Spectacle conçu par la Compagnie Les Mauvais Elèves, mise en scène de Shirley et Dino, avec Valérian Behar-Bonnet, Elisa Bénizio, Bérénice Coudy et Antoine Richard. Dès le début, on se doute que cette évocation des "grands rôles" à la sauce de la Compagnie Les Mauvais Élèves sera à l'image de leurs précédents spectacles, "Les Amoureux de Marivaux" et "Les amoureux de Shakespeare", à savoir déjantée et irrévérencieuse.
Que se passe t-il en scène quand les accessoires disparaissent, que les comédiens ratent leurs entrées ou font des commentaires ? Proposant un concentré des pires ratages, la petite troupe montre ce qu'on ne voit pas d'ordinaire lors de la représentation : les personnalités envahissantes ou les relations des comédiens entre eux qui rejaillissent sur leurs personnages.
Que se passe t-il si Don Alphonse se met à répondre à Lucrèce Borgia dans son monologue ? Avec "Les Grands Rôles", on aura la réponse à cette question ainsi qu'à plein d'autres. Avec Shirley et Dino à la mise en scène efficace, la troupe a concocté un nouvel opus sur la théâtre, où Hugo télescope Shakespeare, filant à cent à l'heure.

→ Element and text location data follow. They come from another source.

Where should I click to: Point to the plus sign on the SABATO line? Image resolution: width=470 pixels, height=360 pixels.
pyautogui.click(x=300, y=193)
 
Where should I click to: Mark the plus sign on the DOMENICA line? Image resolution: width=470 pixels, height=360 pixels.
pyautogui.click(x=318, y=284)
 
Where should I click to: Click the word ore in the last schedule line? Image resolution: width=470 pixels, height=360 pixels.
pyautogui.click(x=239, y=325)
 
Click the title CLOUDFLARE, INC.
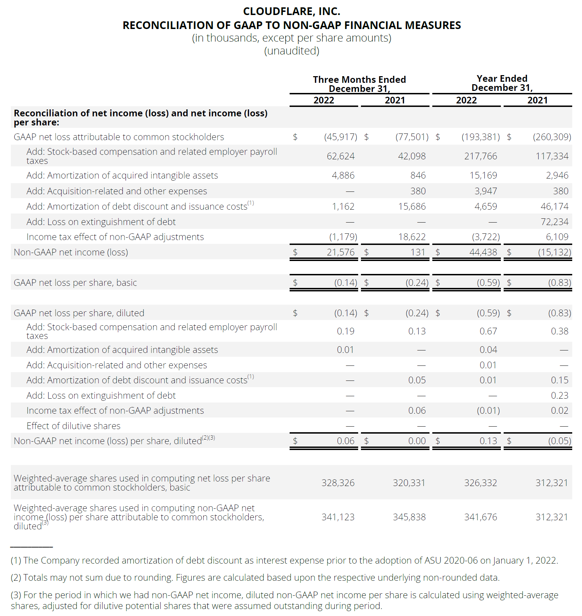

Dans "Les Grands Rôles", Medée est une sud-américaine en robe lamée rouge qui danse le mambo : excellente Elisa Benizio qui joue une coiffeuse spécialisée dans les rôles de nunuches (Juliette ou Nina de La Mouette) mais peut se montrer également surprenante dans l'univers de Shakespeare.
On aura droit à un Roméo version baba-cool interprété par l'aussi inquiétant qu'hilarant Antoine Richard qui est Patrick, un jeune en réinsertion par le théâtre, que l'on retrouvera dans une version inédite de "Cyrano de Bergerac" avec un Christian suicidaire et un Cyrano qui rappe le "non merci" façon Joey Starr.
Bérénice Coudy est une irrésistible Dame patronnesse qui accueille le public puis devient une Roxane remontée qui porte la culotte. Enfin, Valérian Behar-Bonnet campe un acteur acariâtre qui digresse par l'intermédiaire du Lamento du jardinier de Giraudoux ou Jean-Pierre, un jeune premier pédant qui fait entendre son amour des vers dans le récit du combat du Cid ou le "Bon appétit" de Ruy Blas.
Bref, on l'aura compris, "Les Grands rôles", éclairé au poil par Jacques Rouveyrollis, est une fantaisie jubilatoire, folle et explosive qui envoie valser les conventions théâtrales parfois trop empesées. Mais qui est surtout prétexte à libérer l'enthousiasme communicatif d'une bande de chenapans délurés et délirants.